Quelques données de base sur les PME françaises

Dossier : Le tissu des PME françaisesMagazine N°522 Février 1997
Par Georges COMÈS (54)

Qu’entend-on par PME ?

Critères quantitatifs

Pour l’IN­SEE, les PME sont des “entre­pris­es de struc­ture juridique pro­pre, de 10 à 499 salariés”.

Les PME sont encadrées, au-dessous de 10 salariés par les TPE (très petites entre­pris­es) et au-dessus de 500 salariés par les GE (grandes entreprises).

À l’in­térieur de la pop­u­la­tion des PME, on dis­tingue quelque­fois les PE (petites entre­pris­es) de 10 à 49, et les ME (moyennes entre­pris­es) de 50 à 499.

C’est à ces déf­i­ni­tions que nous nous référerons pour les chiffres cités, sauf excep­tions signalées.

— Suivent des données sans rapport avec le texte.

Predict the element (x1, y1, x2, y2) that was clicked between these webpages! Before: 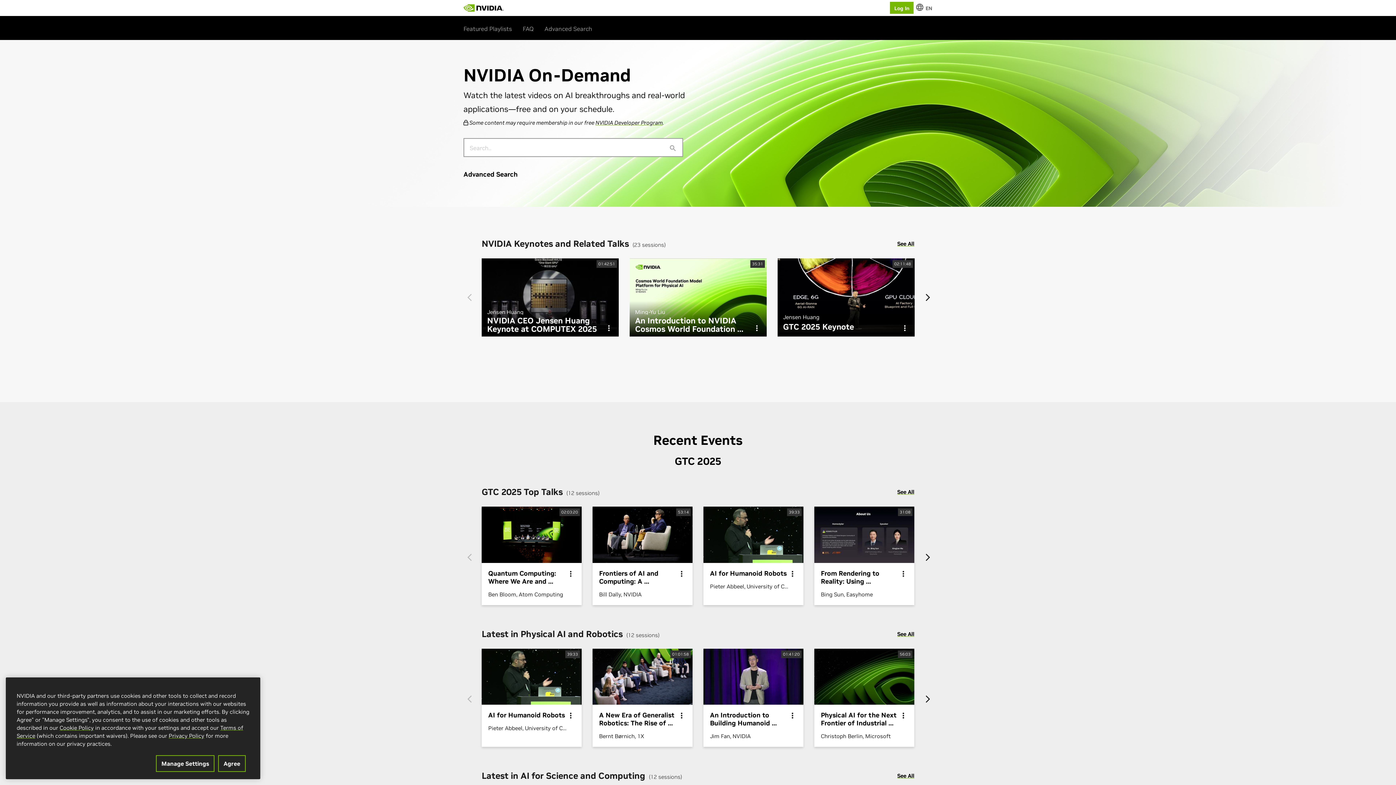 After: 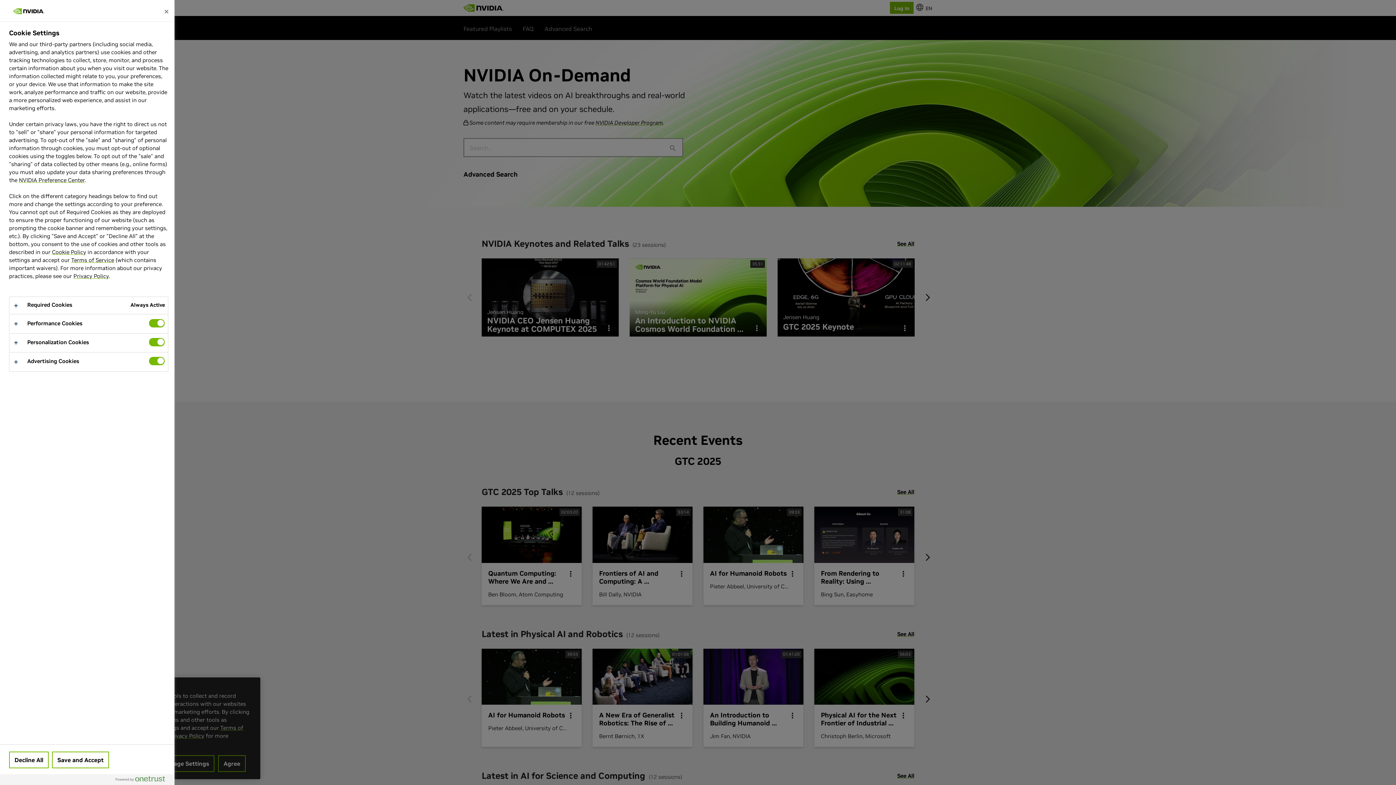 Action: bbox: (156, 755, 214, 772) label: Manage Settings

Mais, il y a des vari­antes dans les définitions :
— pour les PME de l’In­dus­trie (PMI) les enquêtes du Min­istère ne por­tent que sur la tranche “20–500” ;
— à l’in­verse, la Con­fédéra­tion générale des PME (CGPME) englobe tout, de 0 à 500 ;
— pour l’Eu­rope, l’ob­ser­va­toire européen des PME (Euro­stat) sépare les micros (<10) les petites (10 à 100) et les moyennes (100 à 500) ;
— et la Com­mis­sion de Brux­elles repar­le des PME avec une nou­velle déf­i­ni­tion : “entre­prise employ­ant moins de 250 per­son­nes dont le chiffre d’af­faires n’ex­cède pas 40 mil­lions d’é­cus et qui n’est pas détenu, à la hau­teur de 25 % ou plus du Cap­i­tal, par une ou plusieurs entre­pris­es ne cor­re­spon­dant pas à la déf­i­ni­tion de la PME.”

Au Japon, le pla­fond d’ef­fec­tif pour la PME est de 300 per­son­nes et il s’y ajoute un pla­fond pour le cap­i­tal (100 mil­lions de yens, soit 5 MF).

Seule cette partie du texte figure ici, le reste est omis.